WHAT YOU NEED TO DO.
In the material below, find every line containing "each" and copy that line.

EXTRACTED MATERIAL.
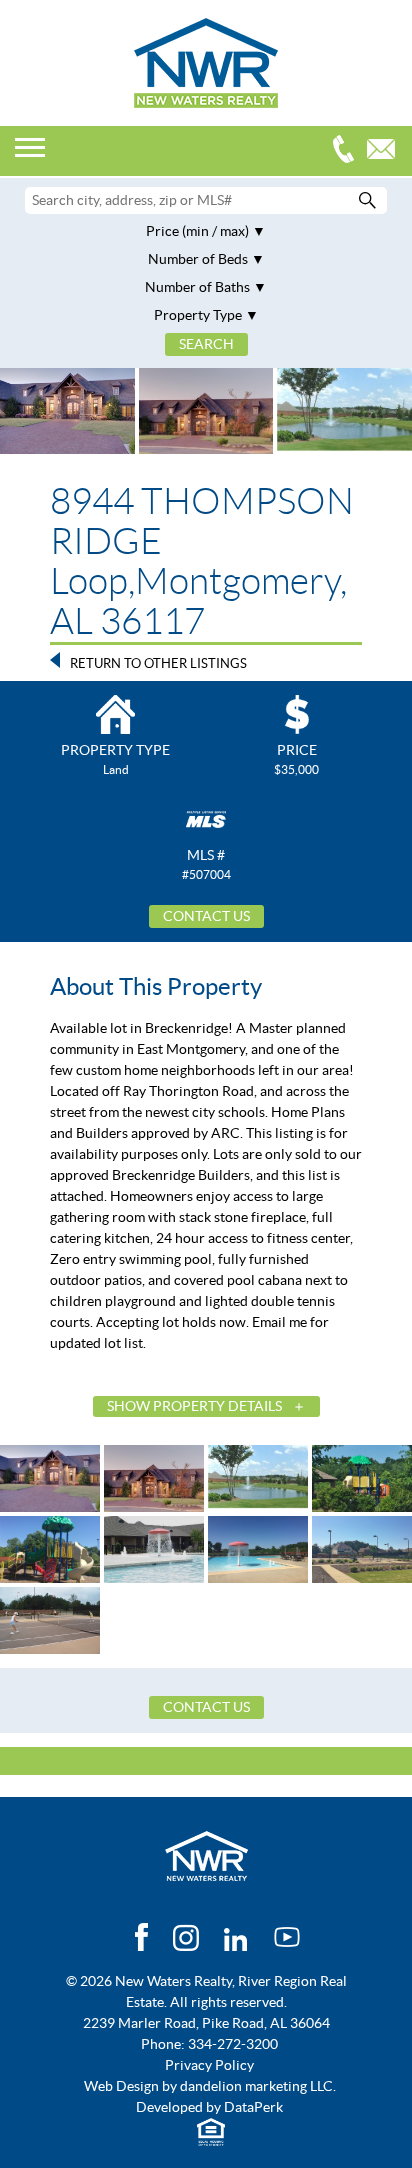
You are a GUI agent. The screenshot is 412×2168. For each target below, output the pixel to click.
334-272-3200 (348, 151)
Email (386, 151)
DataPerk (253, 2107)
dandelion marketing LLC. (258, 2086)
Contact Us (206, 916)
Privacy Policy (209, 2065)
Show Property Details (194, 1406)
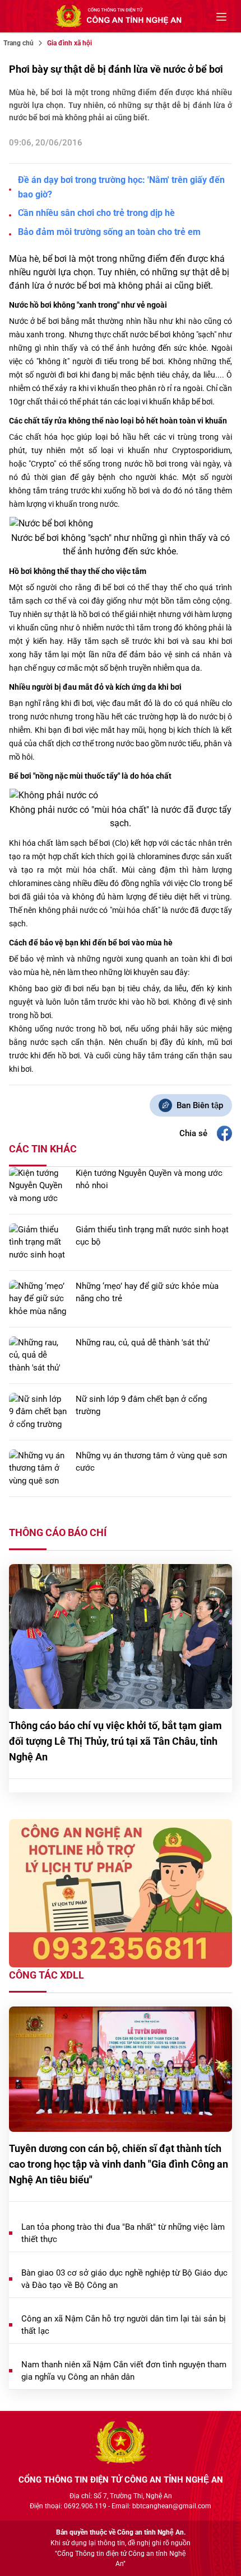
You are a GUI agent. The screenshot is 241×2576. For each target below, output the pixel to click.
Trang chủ (18, 43)
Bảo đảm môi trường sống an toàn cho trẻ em (109, 232)
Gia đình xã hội (69, 43)
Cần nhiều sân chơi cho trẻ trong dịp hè (96, 213)
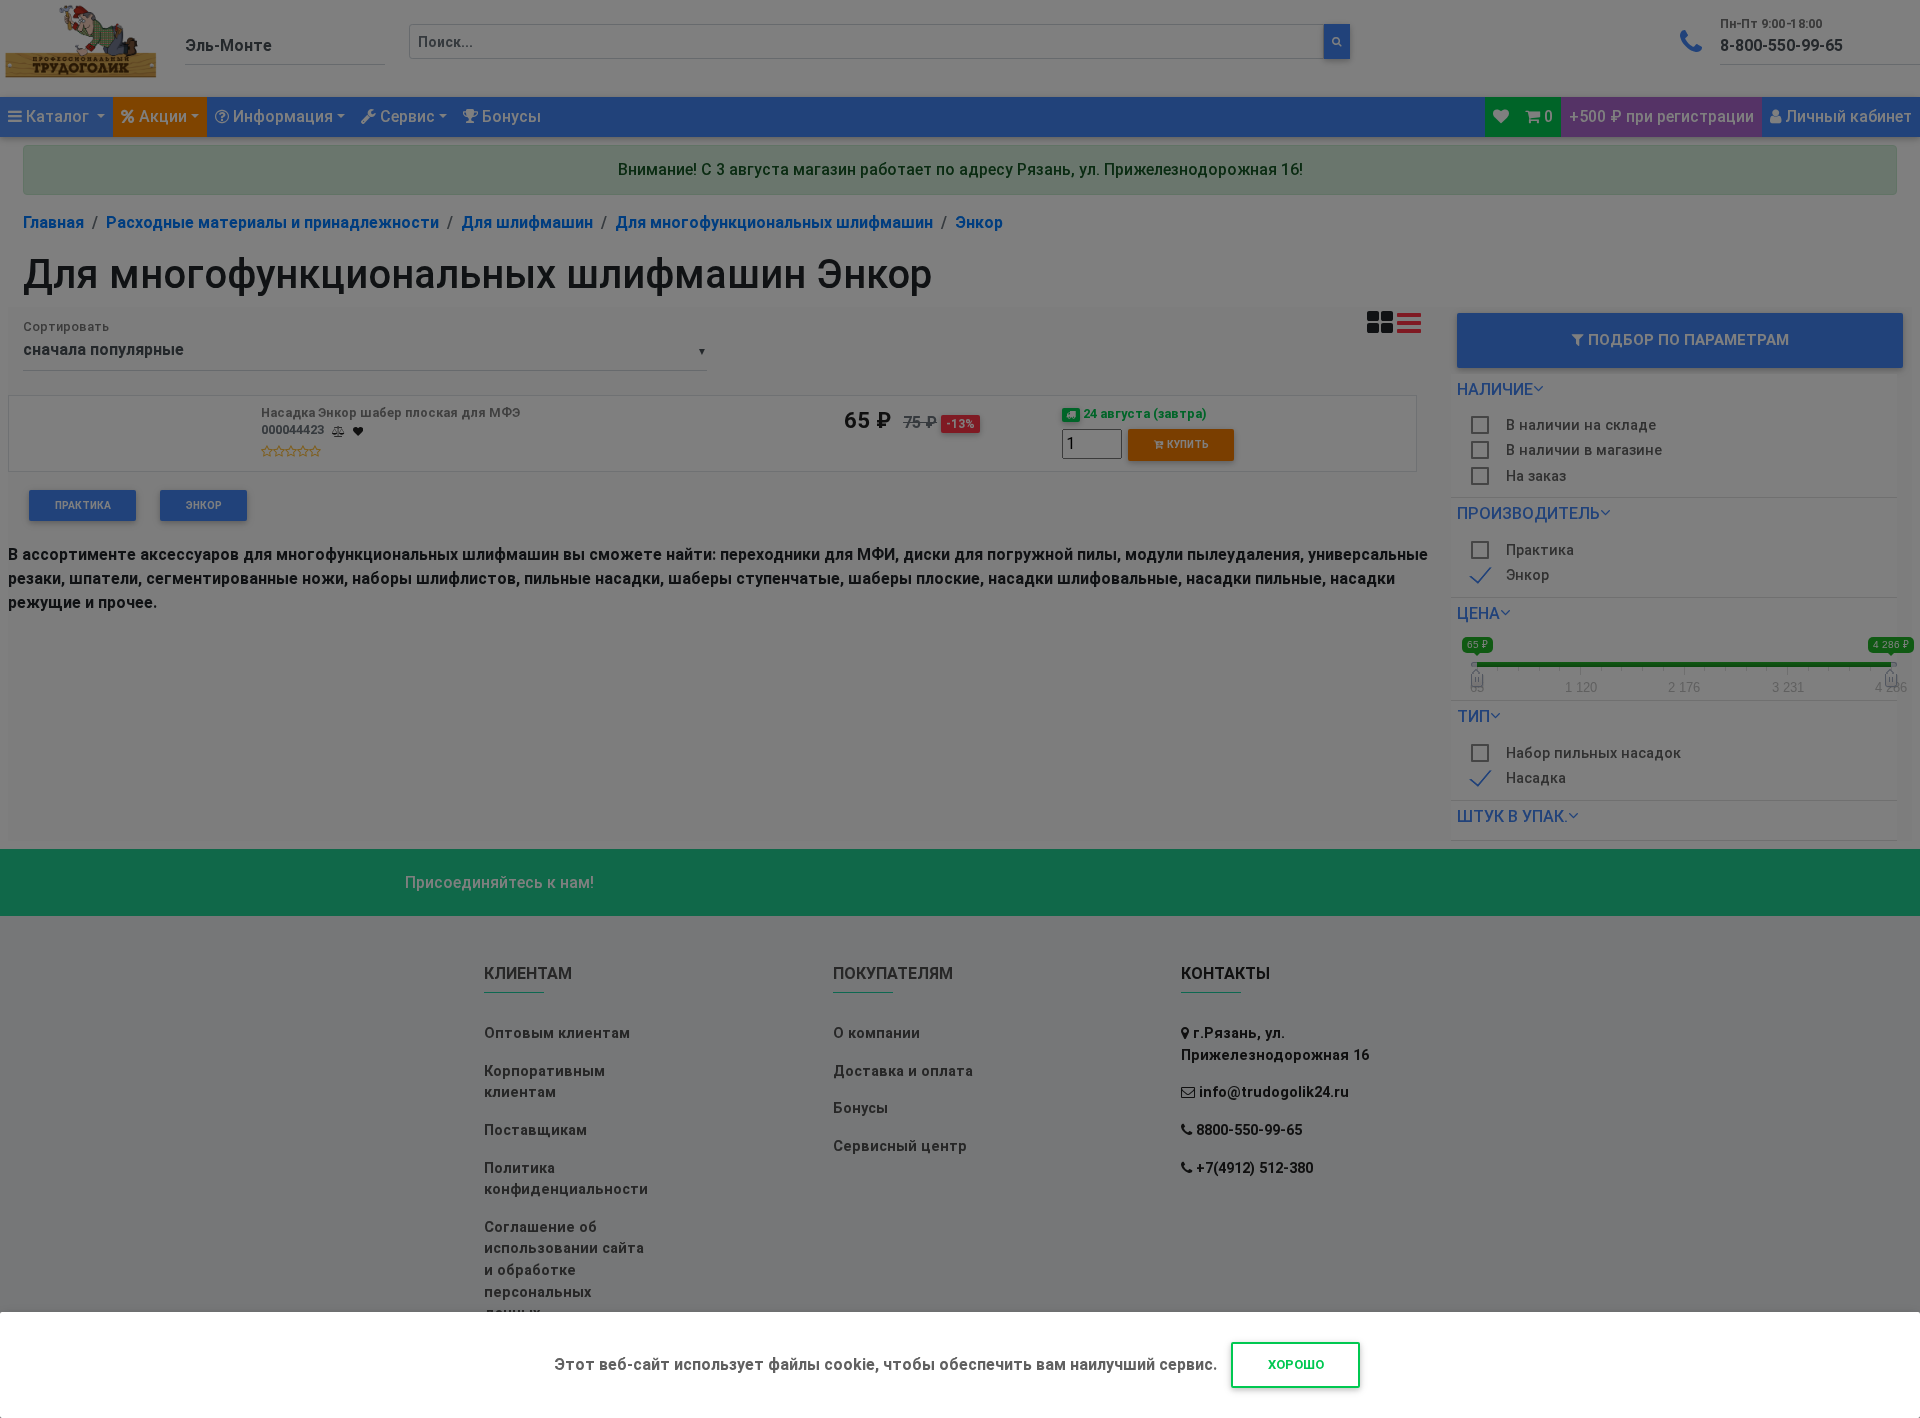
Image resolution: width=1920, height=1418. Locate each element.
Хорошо (1296, 1364)
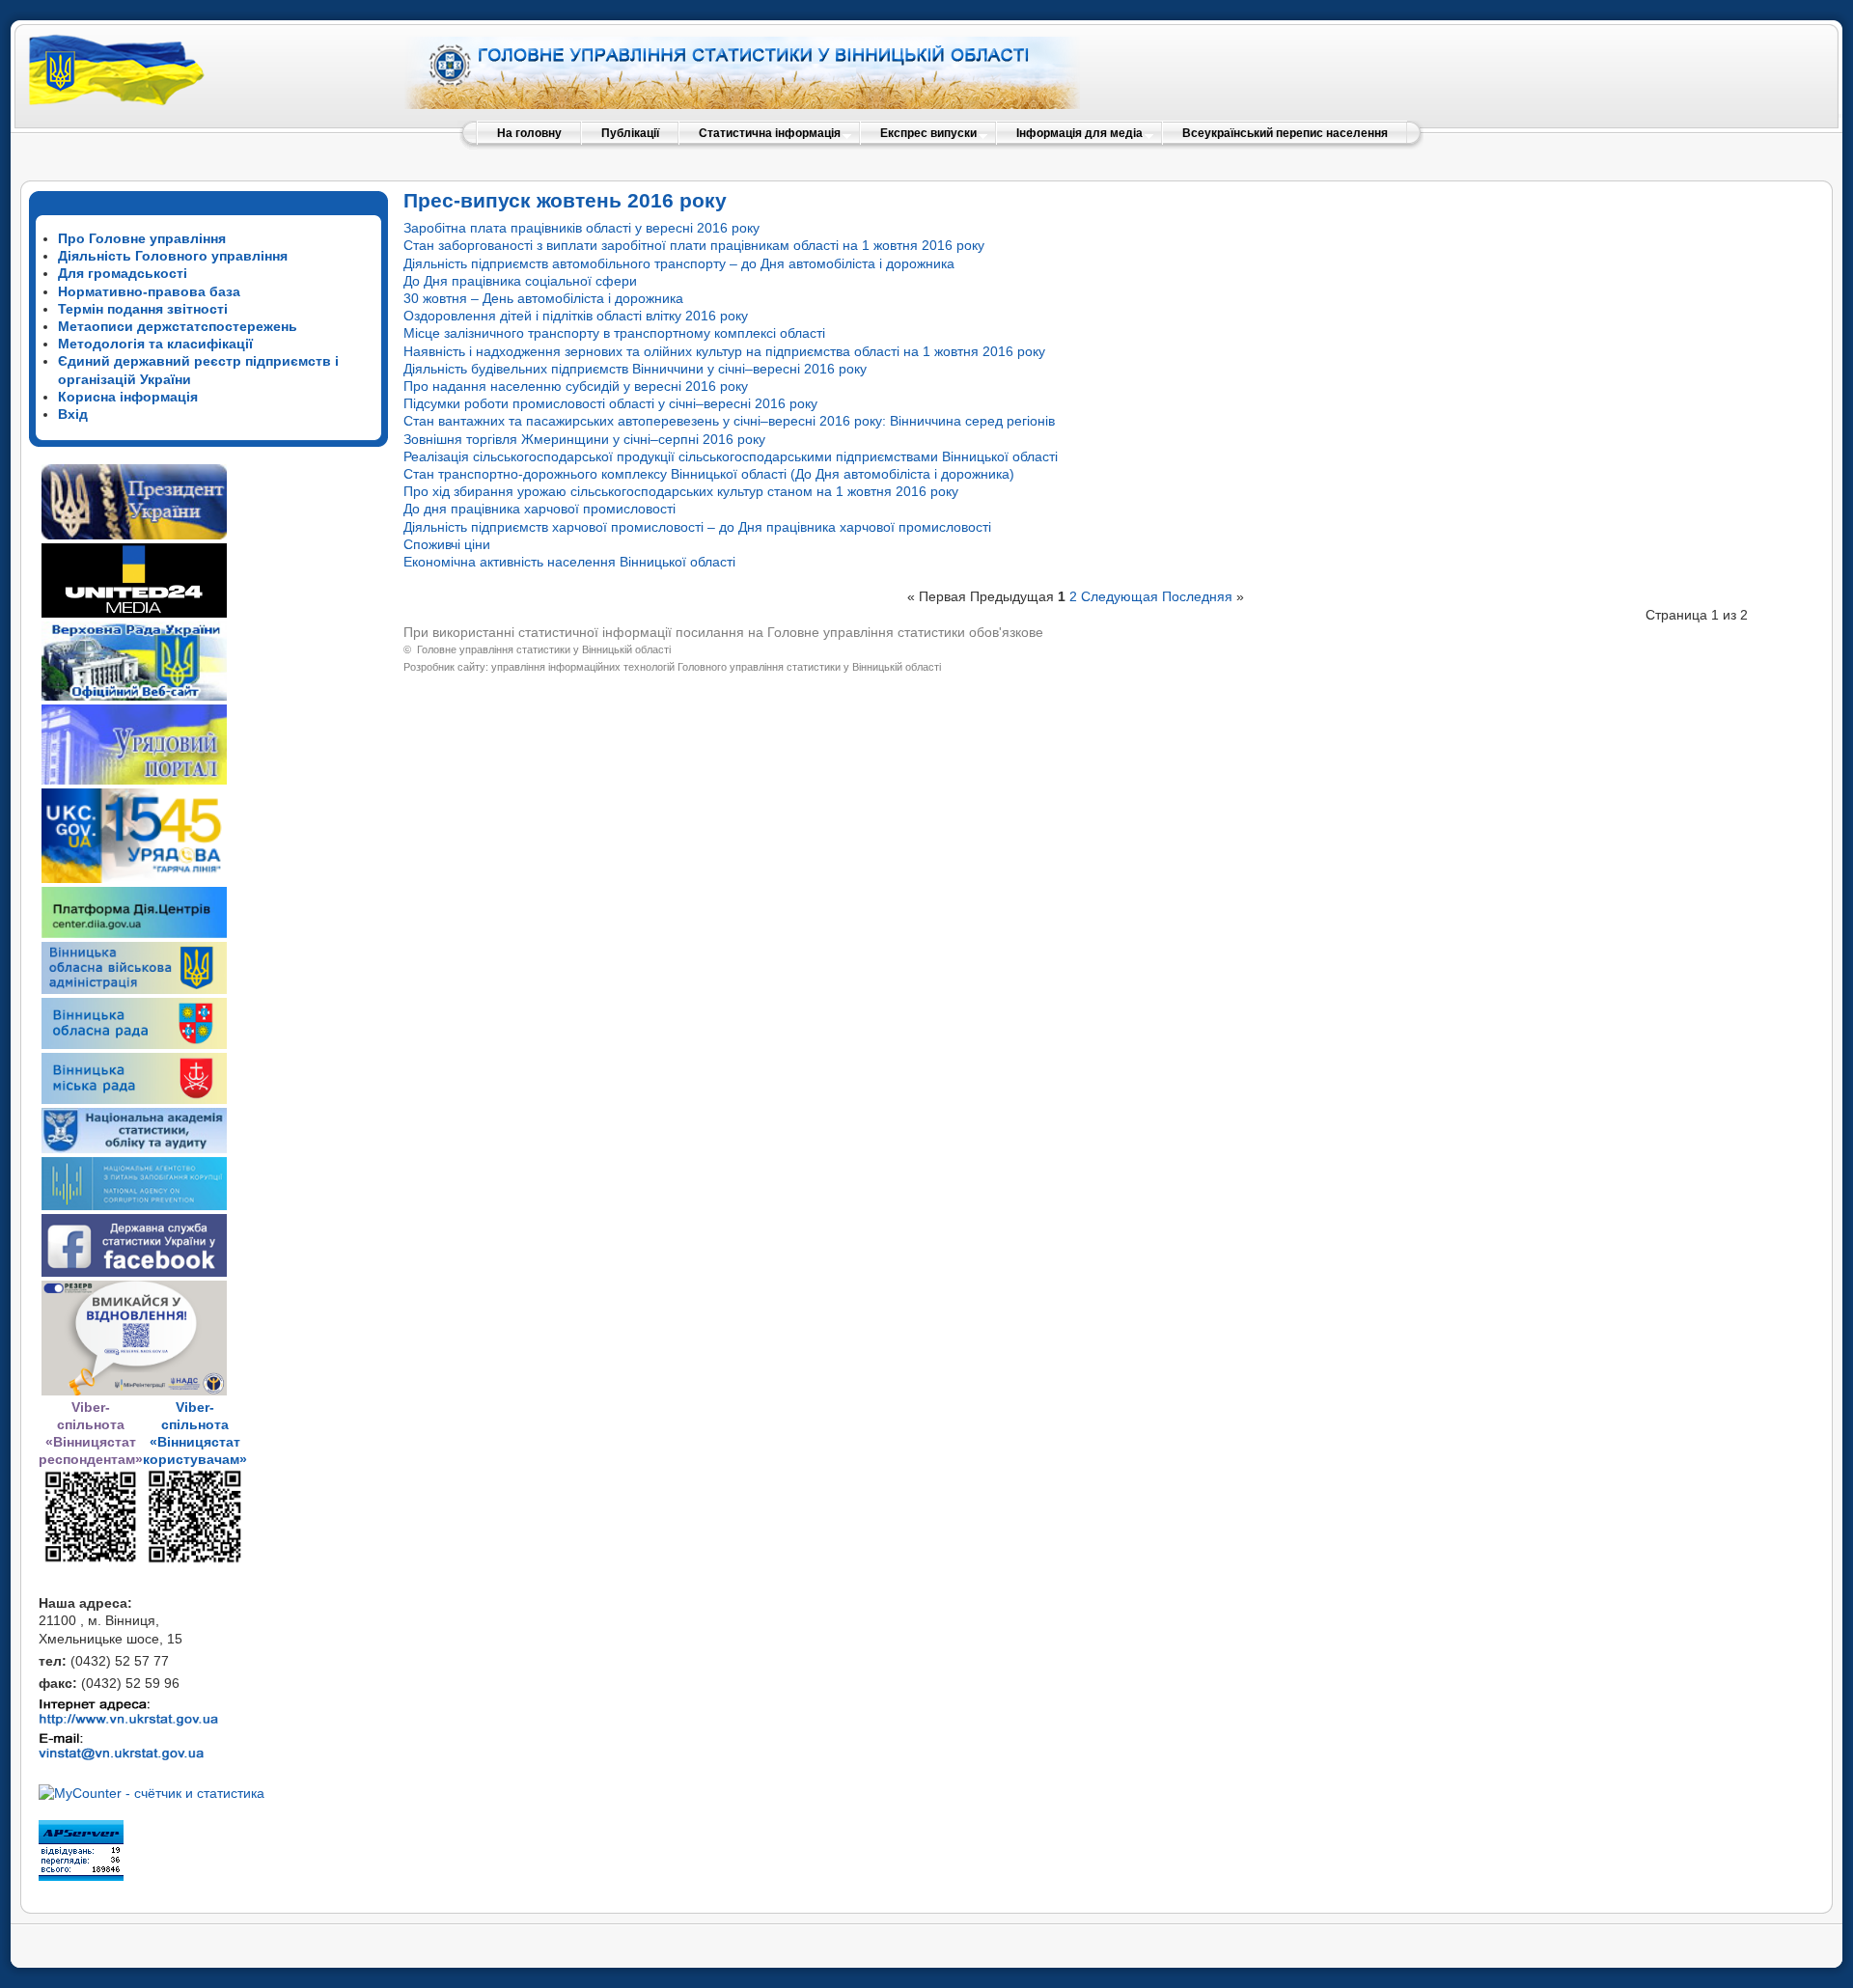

EXPECTED ANSWER.
You are a GUI agent. The screenshot is 412×2168. For each target below, output the pixel to click.
You are a GUI agent. The screenshot is 241×2576. For each target below, output the pixel to click.
Image resolution: width=1920, height=1418. Locate each element.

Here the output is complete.